Solaris no es un planeta, tampoco es un libro cualquiera, de una cultura cualquiera, de una civilización. Cada vez que escucho hablar de la novela, incluso en los casos encendidamente encomiásticos, la lectura se detiene en la frontera que separa, todavía hoy, quién lo diría, los aciertos del género con los de la literatura universal; da la sensación de que Solaris, al igual que casi todo lo de Stanislaw Lem, purga a veces el pecado de introducir su incontenible aparato referencial en los senderos de la ciencia ficción, de la buena ciencia ficción, como si eso restara atributos y seriedad, algo que en Lem no sólo no se cumple, sino que suena empequeñecedor: el autor polaco no es un genio del género, sino un genio a secas, con una imaginación portentosa, original, llevada a veces hasta el límite de la lógica y de la metafísica de la narración.
Solaris, además, es uno de sus títulos inolvidables y quizá el que le faltaba a Impedimenta para completar la biblioteca elemental del autor, que vive un nuevo periodo de gloria en castellano de mano de la editorial. En esta ocasión con una novedad que ha suscitado un revuelo entre la audiencia del escritor: la traducción, por primera vez en español, del texto original, recibida casi con tanta expectación como las nuevas versiones de Faulkner o de Joyce.
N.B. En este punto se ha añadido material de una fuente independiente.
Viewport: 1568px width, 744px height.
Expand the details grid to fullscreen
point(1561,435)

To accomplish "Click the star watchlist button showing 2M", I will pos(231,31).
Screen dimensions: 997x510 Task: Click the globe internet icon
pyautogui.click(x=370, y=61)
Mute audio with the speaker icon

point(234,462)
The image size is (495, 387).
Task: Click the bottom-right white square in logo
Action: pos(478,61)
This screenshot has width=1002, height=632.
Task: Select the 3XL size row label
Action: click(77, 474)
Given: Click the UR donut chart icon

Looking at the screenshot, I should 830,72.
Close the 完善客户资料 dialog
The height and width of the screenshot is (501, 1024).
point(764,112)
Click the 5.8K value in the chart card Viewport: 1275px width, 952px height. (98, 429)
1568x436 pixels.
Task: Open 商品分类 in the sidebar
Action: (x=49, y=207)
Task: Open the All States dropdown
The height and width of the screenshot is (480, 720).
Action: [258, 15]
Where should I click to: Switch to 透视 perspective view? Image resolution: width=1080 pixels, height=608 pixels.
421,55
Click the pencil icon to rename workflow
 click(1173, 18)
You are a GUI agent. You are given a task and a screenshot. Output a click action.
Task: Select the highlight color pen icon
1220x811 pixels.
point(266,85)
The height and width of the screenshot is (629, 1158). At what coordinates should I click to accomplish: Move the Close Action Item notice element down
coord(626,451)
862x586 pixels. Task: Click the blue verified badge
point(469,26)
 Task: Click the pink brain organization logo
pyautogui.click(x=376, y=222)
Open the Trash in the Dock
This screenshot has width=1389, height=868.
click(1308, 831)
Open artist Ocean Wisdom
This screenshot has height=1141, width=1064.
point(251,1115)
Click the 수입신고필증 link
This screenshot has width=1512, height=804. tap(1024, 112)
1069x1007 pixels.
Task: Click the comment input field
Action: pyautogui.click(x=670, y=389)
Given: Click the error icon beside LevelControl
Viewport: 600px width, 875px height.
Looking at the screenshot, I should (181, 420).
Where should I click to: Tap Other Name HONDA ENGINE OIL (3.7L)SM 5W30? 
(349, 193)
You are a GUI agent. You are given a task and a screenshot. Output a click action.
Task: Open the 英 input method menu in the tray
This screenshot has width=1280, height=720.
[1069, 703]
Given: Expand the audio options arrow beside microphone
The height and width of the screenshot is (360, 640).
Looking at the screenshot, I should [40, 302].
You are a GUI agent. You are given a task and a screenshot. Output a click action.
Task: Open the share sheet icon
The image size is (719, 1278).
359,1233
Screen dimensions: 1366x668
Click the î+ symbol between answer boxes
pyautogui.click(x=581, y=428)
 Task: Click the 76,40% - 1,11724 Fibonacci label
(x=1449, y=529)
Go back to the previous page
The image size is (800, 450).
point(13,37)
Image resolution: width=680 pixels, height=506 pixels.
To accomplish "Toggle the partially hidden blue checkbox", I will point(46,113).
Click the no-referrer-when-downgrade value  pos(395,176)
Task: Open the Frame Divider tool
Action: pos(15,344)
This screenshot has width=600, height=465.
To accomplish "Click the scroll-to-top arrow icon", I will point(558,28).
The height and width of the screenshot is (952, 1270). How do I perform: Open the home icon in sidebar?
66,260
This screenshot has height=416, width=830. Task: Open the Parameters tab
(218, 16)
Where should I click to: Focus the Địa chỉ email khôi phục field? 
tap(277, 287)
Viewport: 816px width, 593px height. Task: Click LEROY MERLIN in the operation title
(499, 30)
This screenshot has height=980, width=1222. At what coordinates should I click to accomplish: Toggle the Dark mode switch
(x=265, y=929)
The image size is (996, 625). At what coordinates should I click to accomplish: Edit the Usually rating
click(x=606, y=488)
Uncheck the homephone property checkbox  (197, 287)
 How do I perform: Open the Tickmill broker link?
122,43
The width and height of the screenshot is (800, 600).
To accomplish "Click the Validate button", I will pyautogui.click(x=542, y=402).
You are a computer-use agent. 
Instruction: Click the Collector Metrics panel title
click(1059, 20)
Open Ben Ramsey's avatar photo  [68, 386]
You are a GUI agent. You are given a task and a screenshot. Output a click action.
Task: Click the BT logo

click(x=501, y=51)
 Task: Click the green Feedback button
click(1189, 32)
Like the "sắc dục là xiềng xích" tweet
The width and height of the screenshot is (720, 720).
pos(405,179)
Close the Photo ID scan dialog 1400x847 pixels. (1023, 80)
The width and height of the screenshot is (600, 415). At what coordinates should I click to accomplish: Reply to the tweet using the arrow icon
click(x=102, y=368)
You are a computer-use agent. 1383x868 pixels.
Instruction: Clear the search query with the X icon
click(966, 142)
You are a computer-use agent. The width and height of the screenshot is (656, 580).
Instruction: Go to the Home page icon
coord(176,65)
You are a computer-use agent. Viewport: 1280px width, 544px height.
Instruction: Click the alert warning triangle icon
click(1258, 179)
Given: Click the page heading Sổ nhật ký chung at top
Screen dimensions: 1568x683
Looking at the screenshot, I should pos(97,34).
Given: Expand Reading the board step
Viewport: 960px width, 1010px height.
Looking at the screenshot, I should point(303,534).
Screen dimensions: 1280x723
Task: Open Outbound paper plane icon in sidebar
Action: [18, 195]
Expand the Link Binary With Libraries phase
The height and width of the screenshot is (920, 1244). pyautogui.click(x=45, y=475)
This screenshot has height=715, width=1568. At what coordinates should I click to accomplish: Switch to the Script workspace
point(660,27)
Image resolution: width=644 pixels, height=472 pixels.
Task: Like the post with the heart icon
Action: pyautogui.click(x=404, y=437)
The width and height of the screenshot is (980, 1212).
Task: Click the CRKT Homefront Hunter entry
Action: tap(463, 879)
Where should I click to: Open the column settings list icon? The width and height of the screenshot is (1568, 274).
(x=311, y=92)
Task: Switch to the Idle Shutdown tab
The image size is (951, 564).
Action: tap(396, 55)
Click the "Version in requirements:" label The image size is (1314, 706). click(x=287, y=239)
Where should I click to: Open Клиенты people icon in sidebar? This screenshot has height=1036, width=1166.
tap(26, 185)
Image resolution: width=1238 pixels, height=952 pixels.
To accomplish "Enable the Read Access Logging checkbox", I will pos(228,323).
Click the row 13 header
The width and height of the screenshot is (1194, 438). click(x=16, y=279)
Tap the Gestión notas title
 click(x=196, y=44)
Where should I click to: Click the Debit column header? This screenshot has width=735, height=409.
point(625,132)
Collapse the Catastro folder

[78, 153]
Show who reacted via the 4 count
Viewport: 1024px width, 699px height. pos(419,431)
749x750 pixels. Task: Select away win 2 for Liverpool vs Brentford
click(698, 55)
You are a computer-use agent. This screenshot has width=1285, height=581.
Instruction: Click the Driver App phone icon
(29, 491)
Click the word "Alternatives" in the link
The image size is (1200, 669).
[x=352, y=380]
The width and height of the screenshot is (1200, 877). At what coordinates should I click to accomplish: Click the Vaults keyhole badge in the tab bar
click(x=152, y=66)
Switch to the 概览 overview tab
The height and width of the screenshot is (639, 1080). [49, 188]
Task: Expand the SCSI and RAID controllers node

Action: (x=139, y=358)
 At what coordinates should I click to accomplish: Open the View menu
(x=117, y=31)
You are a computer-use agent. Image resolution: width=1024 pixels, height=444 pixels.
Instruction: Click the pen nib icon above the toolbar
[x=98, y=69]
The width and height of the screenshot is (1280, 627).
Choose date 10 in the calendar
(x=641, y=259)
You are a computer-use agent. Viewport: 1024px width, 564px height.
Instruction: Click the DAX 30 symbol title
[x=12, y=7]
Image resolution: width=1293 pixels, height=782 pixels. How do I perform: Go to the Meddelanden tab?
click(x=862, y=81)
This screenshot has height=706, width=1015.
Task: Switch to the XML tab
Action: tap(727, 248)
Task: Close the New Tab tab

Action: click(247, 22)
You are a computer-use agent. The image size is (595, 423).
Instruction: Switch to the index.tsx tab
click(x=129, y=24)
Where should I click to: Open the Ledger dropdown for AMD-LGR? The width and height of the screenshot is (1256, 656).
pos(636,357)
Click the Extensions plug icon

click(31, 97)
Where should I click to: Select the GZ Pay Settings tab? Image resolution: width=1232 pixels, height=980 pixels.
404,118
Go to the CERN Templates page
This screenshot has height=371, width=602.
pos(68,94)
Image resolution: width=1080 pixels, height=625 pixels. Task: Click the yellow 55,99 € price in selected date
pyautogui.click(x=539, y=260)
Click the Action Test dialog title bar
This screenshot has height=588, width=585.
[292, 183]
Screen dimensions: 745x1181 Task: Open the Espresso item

La cosa no es para menos: cada nuevo hito relacionado con Solaris suscita interés y reporta de facto un texto que, si bien carece del recorrido formal de Finnegan’s Wake, está a la altura fabulística e intelectual de Borges; una construcción apabullante, de lectura múltiple, reverencial. Confieso, sin embargo, que la nueva traducción, a cargo de Joanna Orzechowska, me transmitía dos grandes dudas, ambas de formulación casera y razonablemente cursi. En primer lugar, la proximidad con la película de Soderbergh, que se atrevió hace apenas nueve años a hacer su propio trasunto de un libro ya adaptado por el mismísimo Tarkovski; y en segundo término, no del todo desasistido del anterior, el buen recuerdo del texto de Matilde Horne y Paco Porrúa, que trasvasaron la novela al castellano para el sello Minotauro, aunque, eso sí, desde un idioma intermedio, en este caso, el inglés.
La traducción de Orzechowska, precedida por un proemio compilador y generoso de Jesús Palacios, respira de entrada menos mediación; se nota el cuerpo a cuerpo con el idioma y con la letra pequeña de Lem, acaso más enmarañada en la versión anterior. El novelista, en esta nueva edición, gana en claridad y en identificación con el resto de su obra, pero también cambia de registro musical: sus palabras se hacen más secas, menos retóricas; será, sin duda, la traducción que perdurará.